Comparing values of two dictionary's items

Comparing values of two dictionary's items - python

I need to compare the values of the items in two different dictionaries.
Let's say that dictionary RawData has items that represent phone numbers and number names.
Rawdata for example has items like: {'name': 'Customer Service', 'number': '123987546'} {'name': 'Switchboard', 'number': '48621364'}
Now, I got dictionary FilteredData, which already contains some items from RawData: {'name': 'IT-support', 'number': '32136994'} {'name': 'Company Customer Service', 'number': '123987546'}
As you can see, Customer Service and Company Customer Service both have the same values, but different keys. In my project, there might be hundreds of similar duplicates, and we only want unique numbers to end up in FilteredData.
FilteredData is what we will be using later in the code, and RawData will be discarded.
Their names(keys) can be close duplicates, but not their numbers(values)**
There are two ways to do this.
A. Remove the duplicate items in RawData, before appending them into FilteredData.
B. Append them into FilteredData, and go through the numbers(values) there, removing the duplicates. Can I use a set here to do that? It would work on a list, obviously.
I'm not looking for the most time-efficient solution. I'd like the most simple and easy to learn one, if and when someone takes over my job someday. In my project it's mandatory for the next guy working on the code to get a quick grip of it.
I've already looked at sets, and tried to face the problem by nesting two for loops, but something tells me there gotta be an easier way.
Of course I might have missed the obvious solution here.
Thanks in advance!

I hope I understands your problem here:
data = [{'name': 'Customer Service', 'number': '123987546'}, {'name': 'Switchboard', 'number': '48621364'}]
newdata = [{'name': 'IT-support', 'number': '32136994'}, {'name': 'Company Customer Service', 'number': '123987546'}]
def main():
numbers = set()
for entry in data:
numbers.add(entry['number'])
for entry in newdata:
if entry['number'] not in numbers:
data.append(entry)
print data
main()
Output:
[{'name': 'Customer Service', 'number': '123987546'},
{'name': 'Switchboard', 'number': '48621364'},
{'name': 'IT-support', 'number': '32136994'}]
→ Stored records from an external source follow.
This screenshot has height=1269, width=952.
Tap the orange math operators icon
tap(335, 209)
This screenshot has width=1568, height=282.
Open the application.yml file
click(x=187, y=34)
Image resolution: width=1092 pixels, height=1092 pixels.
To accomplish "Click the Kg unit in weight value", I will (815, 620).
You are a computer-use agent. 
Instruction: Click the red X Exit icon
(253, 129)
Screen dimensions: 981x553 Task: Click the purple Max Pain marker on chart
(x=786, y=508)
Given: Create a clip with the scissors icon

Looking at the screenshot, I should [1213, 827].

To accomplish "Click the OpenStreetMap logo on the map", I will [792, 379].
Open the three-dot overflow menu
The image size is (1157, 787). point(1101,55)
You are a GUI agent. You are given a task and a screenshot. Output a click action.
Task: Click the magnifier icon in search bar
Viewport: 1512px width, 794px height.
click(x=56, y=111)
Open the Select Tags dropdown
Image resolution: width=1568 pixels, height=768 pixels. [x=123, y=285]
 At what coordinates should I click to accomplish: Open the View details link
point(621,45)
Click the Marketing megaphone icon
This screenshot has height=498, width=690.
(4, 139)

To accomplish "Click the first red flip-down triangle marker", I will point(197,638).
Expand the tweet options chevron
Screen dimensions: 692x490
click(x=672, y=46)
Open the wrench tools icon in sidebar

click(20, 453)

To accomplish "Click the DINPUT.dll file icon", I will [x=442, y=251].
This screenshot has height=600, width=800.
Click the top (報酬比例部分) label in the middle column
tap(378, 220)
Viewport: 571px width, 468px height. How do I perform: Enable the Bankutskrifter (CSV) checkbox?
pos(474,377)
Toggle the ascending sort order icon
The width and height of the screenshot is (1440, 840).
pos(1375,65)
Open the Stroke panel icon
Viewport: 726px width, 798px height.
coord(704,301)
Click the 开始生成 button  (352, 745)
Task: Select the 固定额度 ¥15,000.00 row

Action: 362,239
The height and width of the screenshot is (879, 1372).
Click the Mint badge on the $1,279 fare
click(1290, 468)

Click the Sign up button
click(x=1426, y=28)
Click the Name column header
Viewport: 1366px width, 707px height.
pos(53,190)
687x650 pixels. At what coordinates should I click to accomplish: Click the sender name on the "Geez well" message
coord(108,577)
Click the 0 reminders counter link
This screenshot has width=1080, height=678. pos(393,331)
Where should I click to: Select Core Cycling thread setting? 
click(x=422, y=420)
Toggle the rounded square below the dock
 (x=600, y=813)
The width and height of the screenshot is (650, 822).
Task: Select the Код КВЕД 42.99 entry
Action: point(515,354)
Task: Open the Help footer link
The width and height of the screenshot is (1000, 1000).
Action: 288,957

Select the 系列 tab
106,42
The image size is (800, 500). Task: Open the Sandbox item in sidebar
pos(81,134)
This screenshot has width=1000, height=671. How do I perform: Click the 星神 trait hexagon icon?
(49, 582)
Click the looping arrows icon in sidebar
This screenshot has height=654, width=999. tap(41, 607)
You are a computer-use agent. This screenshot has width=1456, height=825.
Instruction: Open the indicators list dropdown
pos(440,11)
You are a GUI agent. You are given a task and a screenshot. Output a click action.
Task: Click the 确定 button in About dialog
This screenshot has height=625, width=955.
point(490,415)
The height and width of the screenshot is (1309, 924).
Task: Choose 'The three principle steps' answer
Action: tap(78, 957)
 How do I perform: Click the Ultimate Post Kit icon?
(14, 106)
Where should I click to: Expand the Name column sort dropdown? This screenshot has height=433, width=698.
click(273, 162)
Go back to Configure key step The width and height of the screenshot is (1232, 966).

What you can do is take a dict.values(), create a set of those to remove duplicates and then go through the old dictionary and find the first key with that value and add it to a new one. Keep the set around because when you get the next dict entry, try adding the element to that set and see if the length of the set is longer that before adding it. If it is, it's a unique element and you can add it to the dict.

If you're willing on changing how FilteredData is currently, you can just use a dict and use the number as your key:
RawData = [
{'name': 'Customer Service', 'number': '123987546'},
{'name': 'Switchboard', 'number': '48621364'}
]
# Change how FilteredData is structured
FilteredDataMap = {
'32136994':
{'name': 'IT-support', 'number': '32136994'},
'123987546':
{'name': 'Company Customer Service', 'number': '123987546'}
}
for item in RawData:
number = item.get('number')
if number not in FilteredDataMap:
FilteredDataMap[number] = item
# If you need the list of items
FilteredData = list(FilteredDataMap.values())
You can just pull the actual list from the Map using .values()

I take the numbers are unique. Then, another solution would be taking advantage of the uniqueness of dictionary keys. This means converting each list of dictionary to a dictionary of 'number:name' pairs. Then, you simple need to update RawData with FilteredData.
RawData = [
{'name': 'Customer Service', 'number': '123987546'},
{'name': 'Switchboard', 'number': '48621364'}
]
FilteredData = [
{'name': 'IT-support', 'number': '32136994'},
{'name': 'Company Customer Service', 'number': '123987546'}
]
def convert_list(input_list):
return {item['number']:item['name'] for item in input_list}
def unconvert_dict(input_dict):
return [{'name':val, 'number': key} for key, val in input_dict.items()]
NewRawData = convert_list(RawData)
NewFilteredData = conver_list(FilteredData)
DesiredResultConverted = NewRawData.update(NewFilteredData)
DesuredResult = unconvert_dict(DesiredResultConverted)
In this example, the variables will have the following values:
NewRawData = {'123987546':'Customer Service', '48621364': 'Switchboard'}
NewFilteredData = {'32136994': 'IT-support', '123987546': 'Company Customer Service'}
When you update NewRawData with NewFilteredData, Company Customer Service will overwrite Customer Service as the value associated with the key 123987546. So,
DesiredResultConverted = {'123987546':'Company Customer Service', '48621364': 'Switchboard', '32136994': 'IT-support'}
Then, if you still prefer the original format, you can "unconvert" back.

Related

How to access specific attributeds and output information in the object

Hello there I have a JSON dataset with a whole bunch of entries like that:
There are multiple entries for each date that look the same, just different dates with multiple entries of people added to that date.
So I could get information by using
{json_content['12-1-2021'][0]['name']}
{'12-1-2021': [{'initials': 'IS',
'name': 'Sam',
'age': 23,
'address': 'Freedom Dr',
'city': 'Seattle',
'state': 'WA'},
{'initials': 'SD',
'name': 'Sed',
'age': 21,
'address': 'Washington Dr',
'city': 'Phoenix',
'state': 'AZ'}]}
I want to iterate somehow through the dataset and select for instance all the people who live in Seattle without the date(maybe add the date later- not sure the requirement on that yet). But I can't do that without specifying the date since the beginning.
Thank you!

You definitely can. Since you don't care about the keys of the dictionary just go through the values:
names = [
person['name']
for date in json_content.values()
for person in date if person['city'] == 'Seattle'
]
If you don't want to make any assumptions about how valid the structure of the json is, you can check it explicitly along the way in addition to checking the city:
[
person['name']
for date in json_content.values() if isinstance(date, list)
for person in date if all([
isinstance(person, dict),
'name' in person,
'city' in person,
person['city'] == 'Seattle'])
]
Both of these get you ['Sam'] for your sample json.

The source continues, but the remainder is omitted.